The government points out that it could have sought clarification of the prior panel’s mandate in order to explore further whether full resentencing was indeed required. It concedes, however, that it did not and that under the circumstances, Faulks’s presence was indeed required when the District Court announced its decision in this case. See Brief of Appellee at 13 & n.2. We think this concession appropriate in light of the District Court’s error in not allowing Faulks to build a record on his claimed extraordinary acceptance of responsibility. A result of the remand, therefore, was the District Court’s having additional facts on which the discretionary aspects of its decision could be based. As discussed below, evidence of Faulks’s acceptance of responsibility could have affected the District Court’s determination of the appropriate sentence within the guidelines range even if the motion to depart was not granted.

2

Our ruling is consistent with United States v.
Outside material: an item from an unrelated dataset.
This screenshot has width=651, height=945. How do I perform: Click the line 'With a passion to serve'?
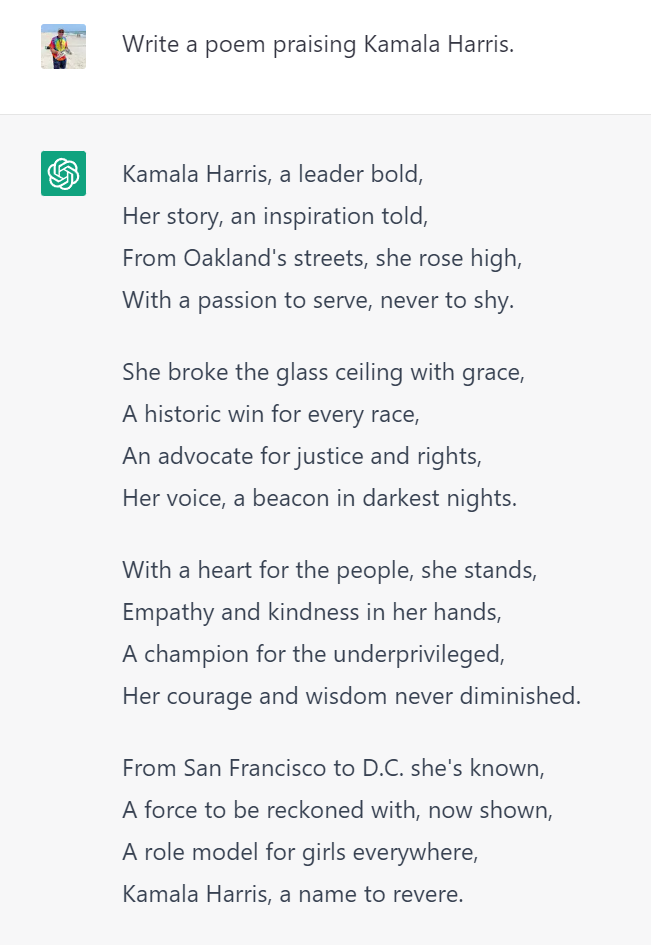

Ammar, 919 F.2d 13 (3d Cir. 1990). In Ammar, a defendant received a sentence without a three year special parole term that was required by the statute under which he was convicted. See id. at 14. After the death of the sentencing judge, the case was transferred to another judge who amended the sentence to include the mandatory term without the defendant present. See id. The defendant sought a writ of habeas corpus, claiming that the original judge did not intend the defendant to have so long a sentence.
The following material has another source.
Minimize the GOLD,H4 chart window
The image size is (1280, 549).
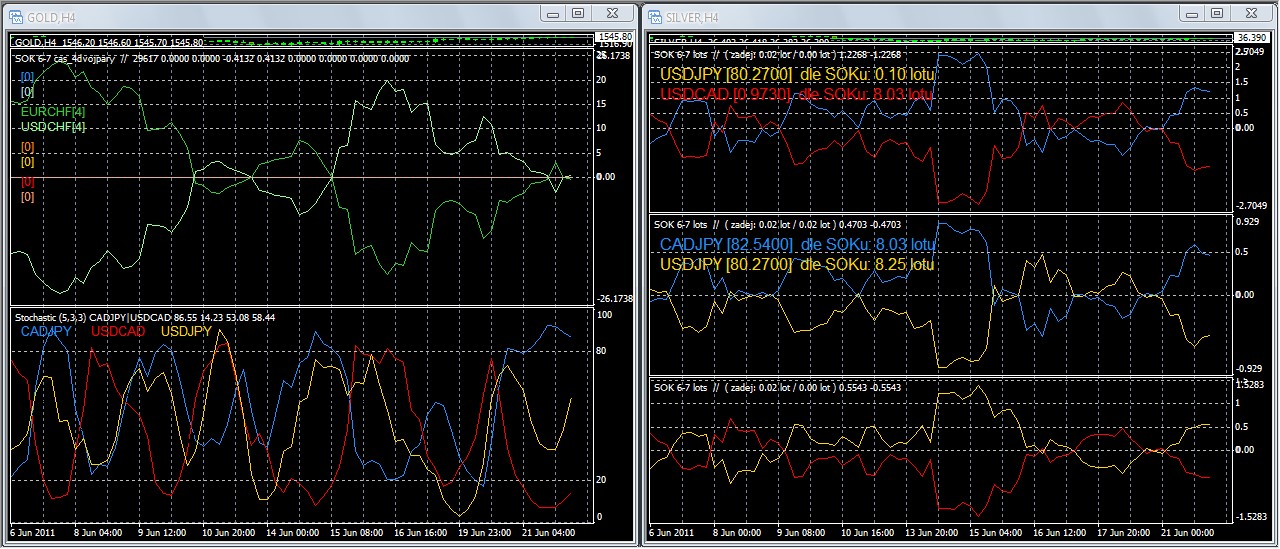554,13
This Court concluded that the amended sentence was imposed improperly. See id. at 15. It went on to state:

Because the revised sentence was imposed in an illegal manner, petitioner should have the opportunity to have the sentence vacated and reimposed in his presence. We recognize that in this case, because the original sentencing judge is deceased, it will be difficult to argue about the judge’s intent, but we will not foreclose petitioner from having that opportunity. Nevertheless, because the sentence is legal as it stands, we see no reason to vacate it. We will, however, remand so that the district court can set a date for resentencing at which [defendant] may be present. At that time, the court may vacate the original sentence and impose a shorter term if [defendant] shows convincingly that is consistent with the original intent.
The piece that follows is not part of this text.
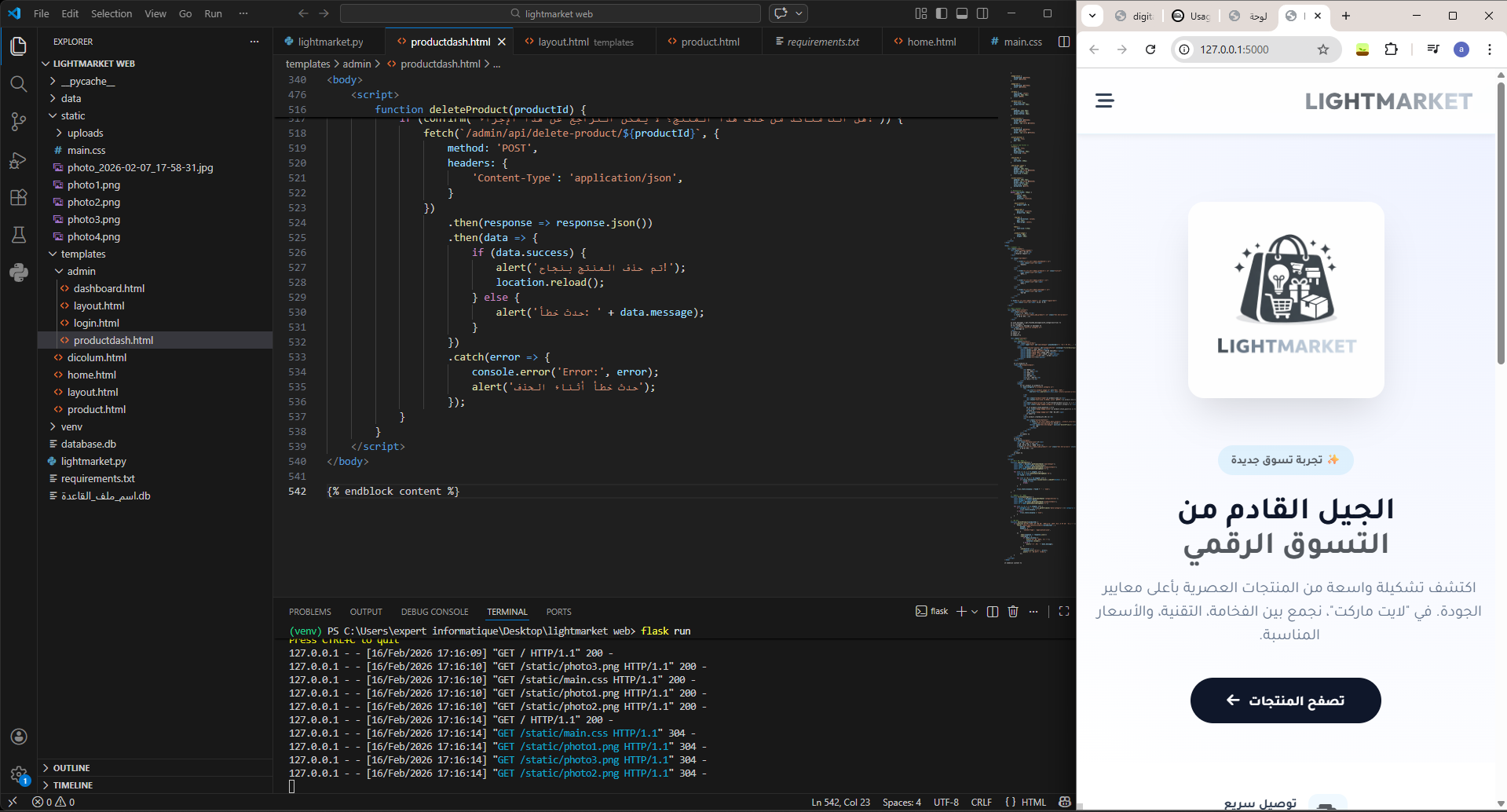Click the hamburger menu on LightMarket page
This screenshot has width=1507, height=812.
tap(1105, 101)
Id. at 16. Ammar does not clarify when vacatur based on a violation of Rule 43 is necessary. Though we did not direct an actual resentencing, Ammar is distinguishable from the current facts because Ammar’s initial proceeding involved the mandatory amendment of a sentence, not a vacatur or reversal. Even then, an opportunity for resentencing in defendant’s presence was indicated. In Faulks’s case, in contrast, the proceeding that we review involved the reversal of Faulks’s first sentence by a prior panel, which requires de novo resentencing. Therefore there is not a simple correction of a sentence, but a new sentence altogether. Ammar is thus consistent with requiring another remand to the District Court for resentencing.

3

One other court has applied harmless error analysis in an analogous case. In United States v. Huntley, 535 F.2d 1400, 1404 (5th Cir. 1976), the court found that a judge’s rendering a judgment of conviction out of the defendants’ presence to be a harmless error. That court, however, cautioned that courts should avoid judgments in absentia, see id., and Moree, which arose later in the same circuit, did not engage in similar analysis in its mandating a resentencing.